Quelque froid qu'il fît, il ne regardait le feu que pour le fuir ; et, pour l'ordinaire, il ne se couvrait pas autant qu'il fallait pour s'exempter de la rigueur des hivers. S'il n'allait pas pieds nus, ce qui ne convenait pas à son état, il avait trouvé le secret /114/ de pratiquer cette mortification aux yeux de Dieu, en coupant, de ses bas, ce qui est renfermé dans les souliers. Cette pénitence, qu'il a exercée le reste de sa vie, devait lui être plus sensible pendant sa demeure dans le séminaire, parce que, n'agissant point et demeurant sans mouvement dans sa chambre, la plus grande partie des journées, il devait naturellement avoir toujours les pieds froids comme glace.
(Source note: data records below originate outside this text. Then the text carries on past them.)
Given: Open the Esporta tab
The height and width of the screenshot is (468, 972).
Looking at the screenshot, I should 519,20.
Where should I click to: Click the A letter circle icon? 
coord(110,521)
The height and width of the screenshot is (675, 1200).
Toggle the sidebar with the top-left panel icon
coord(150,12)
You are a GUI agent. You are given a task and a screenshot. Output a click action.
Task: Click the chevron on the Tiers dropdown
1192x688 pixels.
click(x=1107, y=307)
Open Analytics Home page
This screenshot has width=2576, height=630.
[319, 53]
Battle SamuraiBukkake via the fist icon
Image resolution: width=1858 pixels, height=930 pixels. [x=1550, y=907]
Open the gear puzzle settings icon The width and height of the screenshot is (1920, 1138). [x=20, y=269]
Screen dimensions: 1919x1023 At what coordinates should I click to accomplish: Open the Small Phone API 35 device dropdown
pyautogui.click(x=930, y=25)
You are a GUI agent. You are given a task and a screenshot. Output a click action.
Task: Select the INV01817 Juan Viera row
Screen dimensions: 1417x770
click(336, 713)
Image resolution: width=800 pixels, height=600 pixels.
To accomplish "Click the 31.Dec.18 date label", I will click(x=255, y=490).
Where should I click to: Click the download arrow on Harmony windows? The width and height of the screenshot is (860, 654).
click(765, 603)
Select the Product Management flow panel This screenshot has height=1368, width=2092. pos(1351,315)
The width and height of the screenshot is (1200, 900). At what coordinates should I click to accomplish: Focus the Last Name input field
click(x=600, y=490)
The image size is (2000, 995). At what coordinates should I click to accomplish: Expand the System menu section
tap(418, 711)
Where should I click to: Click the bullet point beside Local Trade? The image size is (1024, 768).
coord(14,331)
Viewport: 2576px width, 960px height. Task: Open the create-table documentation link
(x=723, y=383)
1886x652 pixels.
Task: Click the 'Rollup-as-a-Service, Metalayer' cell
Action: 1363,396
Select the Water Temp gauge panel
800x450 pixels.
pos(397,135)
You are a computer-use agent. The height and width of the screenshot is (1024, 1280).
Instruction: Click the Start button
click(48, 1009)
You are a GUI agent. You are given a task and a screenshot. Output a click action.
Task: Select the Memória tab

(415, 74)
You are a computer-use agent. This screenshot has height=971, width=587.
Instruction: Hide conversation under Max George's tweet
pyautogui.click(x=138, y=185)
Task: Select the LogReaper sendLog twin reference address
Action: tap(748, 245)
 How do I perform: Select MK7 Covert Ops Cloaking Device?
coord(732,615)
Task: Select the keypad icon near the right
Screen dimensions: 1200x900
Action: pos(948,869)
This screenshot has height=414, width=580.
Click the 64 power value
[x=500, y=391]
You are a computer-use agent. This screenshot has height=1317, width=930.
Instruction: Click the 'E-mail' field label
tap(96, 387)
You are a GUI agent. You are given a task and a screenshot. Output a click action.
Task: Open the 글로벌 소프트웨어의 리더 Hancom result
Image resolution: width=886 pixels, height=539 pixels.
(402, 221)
XXXVII° IL DEVIENT SI ABSTRAIT, SI RETIRE EN LUI-MÊME, SI UNI A DIEU, QU'ON LE CHARGE D'EXERCER LA FONCTION DE MAITRE DES CEREMONIES, POUR LUI DONNER DE L'EXTERIEUR
Mr. Grignion, à la faveur d'une si grande mortification et d'une retraite si entière, fit un si grand fonds d'intérieur et de recueillement, qu'il paraissait comme /115/ absorbé en Dieu et incapable des choses extérieures.
Ce fut donc à dessein de le faire sortir de cette profonde abstraction, que son sage directeur et supérieur le chargea de l'office de maître des cérémonies, qu'il exerça, sous Mr. de Lagarde, pendant six mois[61] ; et, pendant ce temps, il vint à bout d'un ouvrage qui avait été tenté par plusieurs autres devant lui, qui n'avaient pu y réussir, qui fut de ranger et d'ordonner de suite tout ce qui regarde les offices et les fonctions de diacre, de sous-diacre, d'acolyte, afin que l'on pût s'en instruire et les apprendre, en trouvant et réuni et rangé sous un titre, ce qui était dispersé sous plusieurs.
XXXVIII° IL COMPOSE DES CANTIQUES SPIRITUELS QUI LUI SERVENT DANS LA SUITE
/116/ Il
s'occupait encore, dans sa retraite, à composer des cantiques qui lui ont servi, par la suite, dans ses missions[62]. D'abord qu'on sut, dans le séminaire, qu'il se mêlait de faire des vers, ceux d'entre les séminaristes qui se piquaient d'esprit eurent grande curiosité de les voir, pour en rire à ses dépens, n'espérant pas qu'il pût sortir de la plume d'un dévot aussi abstrait, aussi renfermé en lui-même qu'il était, et qui ne savait parler que de Dieu, rien de propre à faire rire. Mais ils apprirent par leurs yeux que, si ce grand dévot ne savait parler que de Dieu et de Marie, il en savait parler noblement, avec beaucoup de grâce et d'onction, et que l'esprit et la vertu /117/ se raffinent et s'épurent quand on les tient cachés.
Je ne veux pas dire que les cantiques spirituels qu'a composés Mr. Grignion soient tous d'un goût fin et délicat ou dans les règles de la poésie parfaite. Comme il ne se proposait de les faire chanter qu'à la campagne et à des gens, pour l'ordinaire, simples et grossiers, il s'étudiait moins à les faire beaux et polis qu'à les rendre dévots. Il consultait plus, en les composant, l'Esprit de Dieu que les règles de l'art ; aussi a-t-il réussi à y répandre un sel de dévotion, une grâce, une onction, qu'on ne trouve point, au même /118/ degré, dans les autres. Son cœur s'y est exprimé, avec des termes si tendres et si touchants pour Jésus et sa Mère, qu'on a peine à retenir ses larmes, quand on les chante dévotement, et qu'on sent son âme adopter et entrer dans tous ses pieux sentiments.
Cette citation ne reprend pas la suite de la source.